Belum lama ini, aksi kekerasan yang berlatar belakang agama sempat terjadi di 
beberapa daerah di Tanah Air.  Peristiwa kekerasan berlatar belakang agama 
seharusnya tak perlu terjadi jika semua pihak bersikap toleran dalam 
menjalankan agamanya masing-masing. "Kewajiban kita untuk memelihara dan 
menjaga agama yang berarti bahwa agama tidak boleh dinodai karena menodainya 
termasuk kekerasan secara psikis; kekerasan secara psikis dapat memicu lahirnya 
kekerasan fisik," ujar Prof Jaih Mubarok, guru besar  Hukum Islam Universitas 
Islam Negeri (UIN) Sunan Gunung Djati  Bandung kepada wartawan Republika, 
Nashih Nashrullah. 

Menurutnya, semua pihak harus hidup berdampingan dengan saling menghormati. 
"Kerusuhan bernuansa SARA kelihatannya karena kita gagal menjadi Mukmin yang 
moderat yang bertitik taut dengan nilai ihsan. Islam mengajarkan kepada kita 
agar berbuat baik terhadap pihak yang berbuat buruk atau jahat kepada kita, 
subhanallah,'' tutur anggota Badan Pelaksana Harian Dewan Syariah Nasional 
Majelis Ulama Indonesia itu.

Berikut petikan wawancara dengan salah seorang pengawas Syariah PT Bank Jabar 
Banten Syariah itu tentang hukum Islam.


Ada distingsi (perbedaan) jelas antara term (istilah) fikih dan syariah, bisa 
Anda jelaskan?
Antara syariah dan fikih terdapat perbedaan yang signifikan.
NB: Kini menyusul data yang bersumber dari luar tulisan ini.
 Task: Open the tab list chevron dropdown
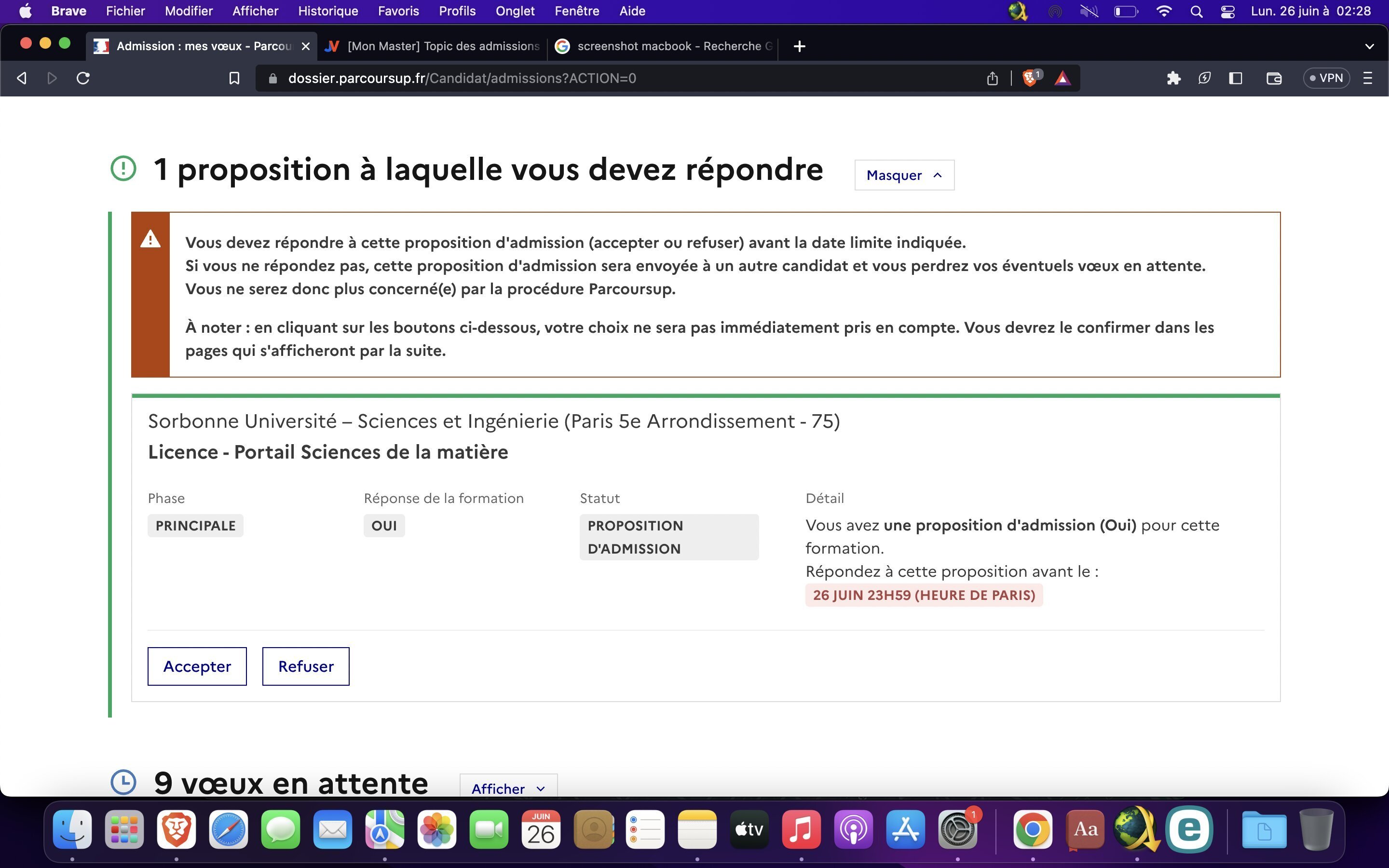tap(1369, 46)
Syariah adalah 
jalan hidup yang diberikan Allah dan rasul-Nya yang terdapat dalam Alquran dan 
sunah, sedangkan fikih adalah pemahaman ulama terhadap Alquran dan sunah. Ulama 
menggunakan pendekatan dan metode yang ragam dalam memahami Quran-Sunah sebagai 
tergambar dalam ilmu ushul fikih. Oleh karena itu, pemahaman ulama terhadap 
Quran-Sunah kadang-kadang berbeda. 

Dampaknya adalah bahwa syariah bersifat seragam, sedangkan fikih sangat kaya 
dengan wacana yang cenderung ragam, sebagai tergambar dalam sejarah mengenai 
tumbuh dan berkembangnya aliran-aliran fikih yang secara lambat laun terbentuk 
mazhab seperti Malikiah yang berkembang di Madinah dan Andalusia, Hanafiah yang 
berkembang di Irak dan India, Syafiiah yang berkembang di Mesir dan kawasan 
Asia Tenggara, dan Hanbaliah yang berkembang di Arab Saudi.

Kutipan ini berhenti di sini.